Bank of Canada Lowers Policy Rate to 2.25%
Bank of Canada Lowers Policy Rate Amid Structural Economic Adjustment
Ottawa, Ontario—October 29, 2025
The Bank of Canada (BoC) announced a reduction in its key policy rate today, lowering the target for the overnight rate by 25 basis points to 2.25%. This decision, made on October 29, 2025, sets the Bank Rate at 2.5% and the deposit rate at 2.20%. The announcement was released alongside the Monetary Policy Report (MPR).
Rationale for the Rate Cut
The Governing Council decided to cut the policy rate due to ongoing weakness in the economy and the expectation that inflation will remain close to the 2% target. The Bank believes that if inflation and economic activity evolve broadly in line with its October projection, the current policy rate level is appropriate to maintain inflation near 2% while assisting the economy through a period of structural adjustment. The BoC stressed that it is prepared to respond if the economic outlook changes and will carefully assess incoming data.
Canadian Economic Challenges
The Canadian economy is undergoing a difficult transition, adjusting to tariffs and a sharp drop in demand for exports. The structural damage caused by the trade conflict reduces the economy’s overall capacity and introduces higher costs. This environment limits the role monetary policy can play in boosting demand while maintaining low inflation.
Key economic indicators show persistent weakness:
GDP and Trade: The economy contracted by 1.6% in the second quarter, largely reflecting a drop in exports and weak business investment due to heightened uncertainty. US trade actions are having severe effects on specific trade-sensitive sectors, including autos, steel, aluminum, and lumber.
Growth Projections: GDP growth is expected to be weak in the second half of 2025. The Bank projects GDP will grow by 1.2% in 2025, 1.1% in 2026, and 1.6% in 2027. Excess capacity in the economy is expected to persist and be gradually absorbed.
Labour Market: Canada’s labour market remains soft. September saw employment gains following two months of sizeable losses, but job losses are building in trade-sensitive sectors and hiring is weak across the economy. The unemployment rate was 7.1% in September, and wage growth has slowed.
Inflation Outlook
While total inflation has been around 2%, underlying inflation remains about 2½%. CPI inflation reached 2.4% in September. The Bank’s preferred measures of core inflation have been “sticky” around 3%. However, the Bank expects inflationary pressures to ease and CPI inflation to remain near 2% over the projection horizon.
Global Context
Global economic conditions were a factor in the decision, with the BoC noting that global trade relationships are being reconfigured, and ongoing trade tensions are dampening investment internationally.

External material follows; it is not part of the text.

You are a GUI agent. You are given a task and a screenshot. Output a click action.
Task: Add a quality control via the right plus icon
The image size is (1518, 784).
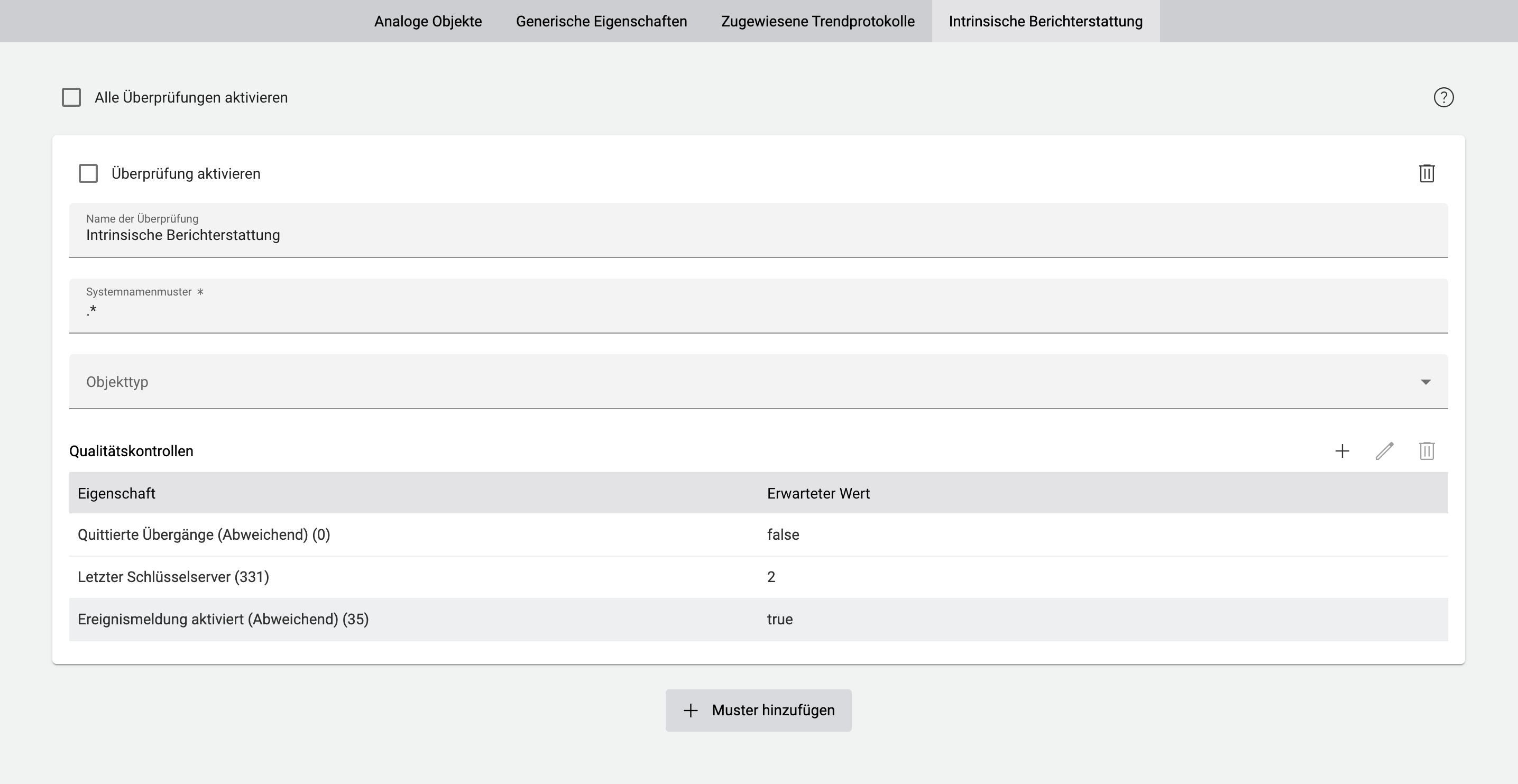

Global Growth: The Bank projects global economic growth to slow from about 3¼% in 2025 to roughly 3% in both 2026 and 2027.
United States: Economic activity remains strong, supported by the boom in AI investment, though tariffs have begun to push up consumer prices.
Currency: The Canadian dollar has slightly depreciated against the US dollar.
The Bank noted that since US trade policy remains unpredictable, the economic projection in the Monetary Policy Report is subject to a wider-than-usual range of risks.
Bank of Canada Mandate and Future Dates
As a central bank, the Bank of Canada promotes Canada’s economic stability and its citizens’ financial well-being. Its core functions include monetary policy, maintaining the financial system, currency issuance, funds management, and retail payments supervision.
The BoC will release its next scheduled overnight rate target announcement on December 10, 2025. The Bank’s next Monetary Policy Report is scheduled for release on January 28, 2026.